TASKS TO COMPLETE -
a: Answer these questions using the forum thread on debugging MPI in Visual Studio Code:
(i) From about what price do dedicated commercial debuggers cost?
(ii) How many processes are said to often be enough to find bugs in MPI programs?
(iii) Which dedicated commercial debugger is given as an example?
b: Translate this sentence from the forum thread on debugging MPI in Visual Studio Code into Spanish: "Often it's sufficient for many users to debug with few mpi processes."
c: Pick up the forum thread on debugging MPI in Visual Studio Code after its final sentence, and write the next comment.

EXCERPTED TEXT -
◆ ◆ ◆ ◆

That's perfectly understandable. I will ping a few folks in case the want to add something on the prospect of debugging MPI with GUI in Visual Studio Code @alalazo @bangerth @tjhei @BarrySmith @tgamblin @goxberry @jthies .

@goxberry
Copy link

Thanks for the ping @davydden!

I agree with both of the statements @davydden mentioned re: market:

VS Code could attract a fair amount of computational scientists with this feature as not all universities have licenses for dedicated commercial debuggers, that cost upwards from around 700$. It's probably also not something an individual would buy himself.

and scoping a "parallel debugging" feature:

up to 4-8 processes, which is often enough to find bugs in MPI programs

The two most important things that make dedicated commercial debuggers (e.g., TotalView) easier to use are:

  • a single window can toggle over each MPI process
  • the current active process number is prominently labeled

It's possible to do many of the same sorts of things that these debuggers do by spawning multiple debugger instances in separate windows, but it's a kludgy setup that tends to reduce productivity because a user has to spend time figuring out which context (i.e., which window) they want to operate on.

If VS Code were able to toggle among MPI processes in a single window and display the appropriate debugging info, it would be a killer feature for developers who don't have access to dedicated commercial debuggers, and it would make it easier to demo and explain to beginners how to debug parallel programs that use MPI.

@pramodk
Copy link

pramodk commented Mar 27, 2018

VS Code could attract a fair amount of computational scientists with this feature as not all universities have licenses for dedicated commercial debuggers, that cost upwards from around 700$. It's probably also not something an individual would buy himself.

I agree with @davydden. We pay lot of money for site licenses of parallel debuggers. Often it's sufficient for many users to debug with few mpi processes. If parallel debugging feature will be available, me (and my colleagues) will definitely give a try!

◆ ◆ ◆ ◆

RECORDED DATA -
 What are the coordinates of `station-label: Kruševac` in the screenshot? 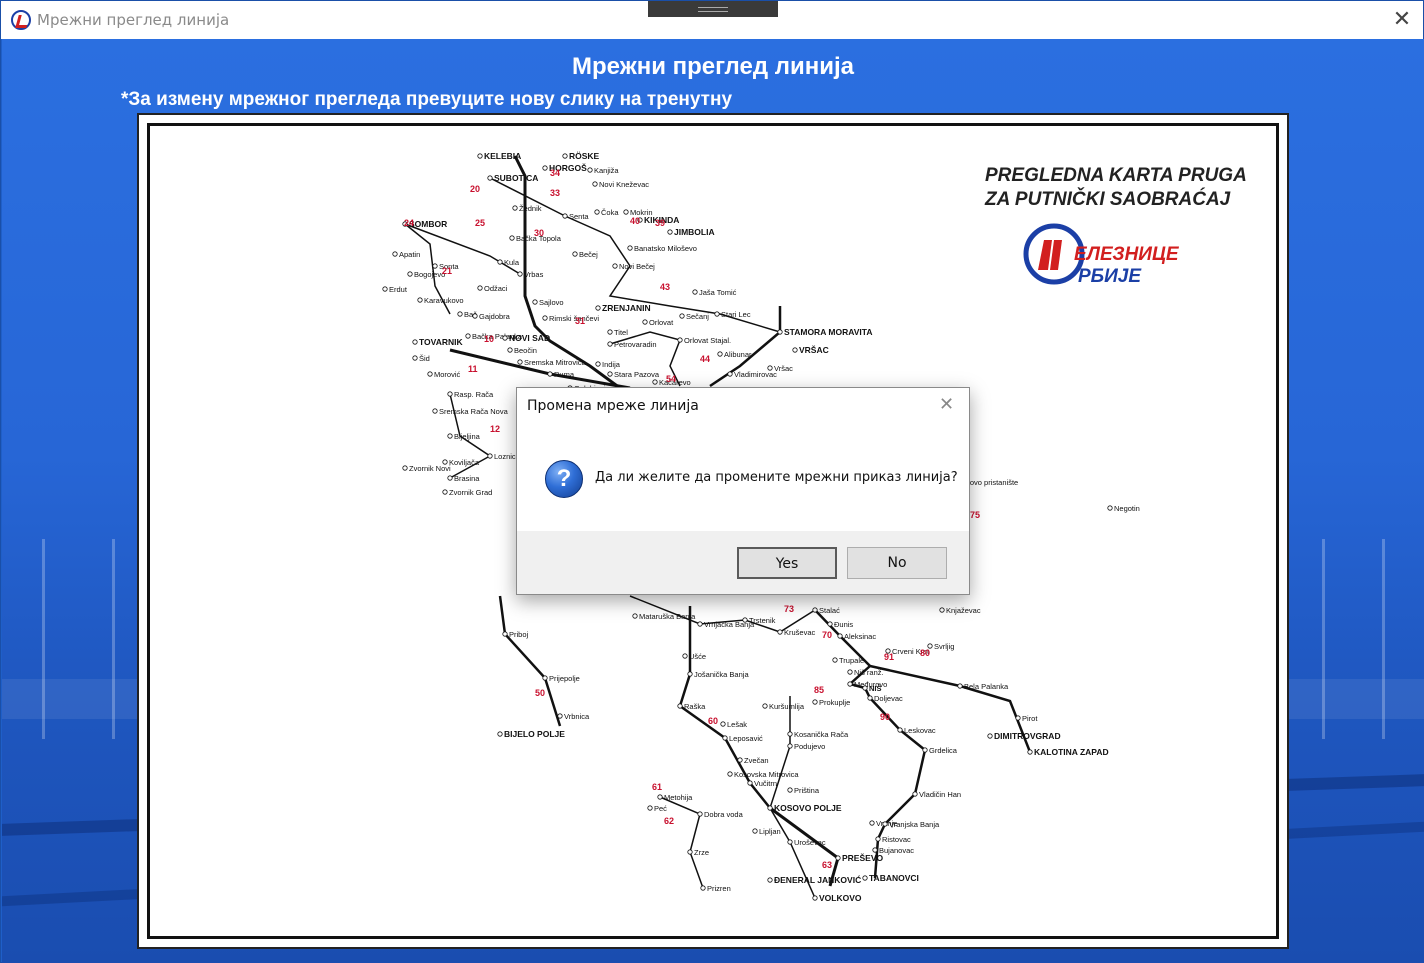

◆ ◆ ◆ ◆

EXPECTED RESULTS -
a:
(i) Upwards from around 700$.
(ii) Up to 4-8 processes.
(iii) TotalView.

b: A menudo, a muchos usuarios les basta con depurar con pocos procesos MPI.

c:
@fouriaux
Copy link

That will be a very practical feature for daily use before jumping to more sophisticated debuggers.

@jsquyres
Copy link

Have you talked to the Microsoft HPC/MPI developers? I thought they developed exactly this kind of functionality (on the MPI side) several years ago. I could be wrong -- I don't follow the Microsoft side of HPC very much. Best to check with them to see exactly what they did.

Additionally, be aware that the MPI community defined a mechanism for the MPI implementation and a tool (e.g., a debugger) to attach to each other -- it's called the MPIR process acquisition interface. Both Open MPI and MPICH have supported MPIR for... er... I don't know offhand, but it's measured in decades. It's the same mechanism that is used by DDT, TotalView, ...etc. If you're going to make new tools that attach to MPI processes, you might as well use the pre-existing infrastructure for it.

That being said, Open MPI is deprecating its MPIR interface and is (literally) in the middle of replacing it with a more modern/flexible PMIx interface for tool attachment. MPIR is fine, but it's showing its age; PMIx is the New Hotness. That might be worth investigating, too.

Just my $0.02.

@ggouaillardet
Copy link

Also, debugging a parallel application is quite different than debugging several independant processes

actions (continue, step, next, ...) and breakpoints/watchpoints/tracepoints should be set on all the tasks, a subset of tasks (e.g. communicator/group) or an individual task.

automatically attaching to several independant processes is obviously better than nothing, especially if it is free (as in beer), but I am afraid it is a bit too rusty to be effective.

Obviously, a parallel debugger is not a trivial development.

@omidmeh
Copy link

omidmeh commented Mar 29, 2018

This would be extremely useful too. For people who can't purchase something that's about $1000 to use at research projects or at home, and there is quite a few that I know of personally, this would be an amazing feature.
In fact, I am interested enough that depending on what's needed I would be willing to contribute some too.

@WardenGnaw
Copy link
Member

@TheMeh I had listed a description on what needs to be done in this comment.

Creating a VSCode extension can be found here.

@Lupum1001
Copy link

Lupum1001 commented Sep 2, 2019

@WardenGnaw
I seem to have gotten very close to getting this to work (a 'launch' configuration, not 'attach') by just changing a bunch of gdb settings in the launch.json file. At the moment, there appears to be one or two bugs getting in the way, but it seems to work in principle:

My Application:
There's a single parent process responsible for launching all of the child processes using fork() and execv().
System Control Task (parent)
-- InitTask (child)
-- ConfigTask (child)
-- StorageManager (child)
-- SBServer (child)
-- etc...

Normal behavior without gdb (for reference):

  1. Launch the Control Task
  2. The C.T. launches the InitTask to completion (waits for it to exit)
  3. The C.T. launches the rest of the child processes in turn, and they stay running
  4. All of the log messages from the child processes are fed to the terminal where the C.T. was run.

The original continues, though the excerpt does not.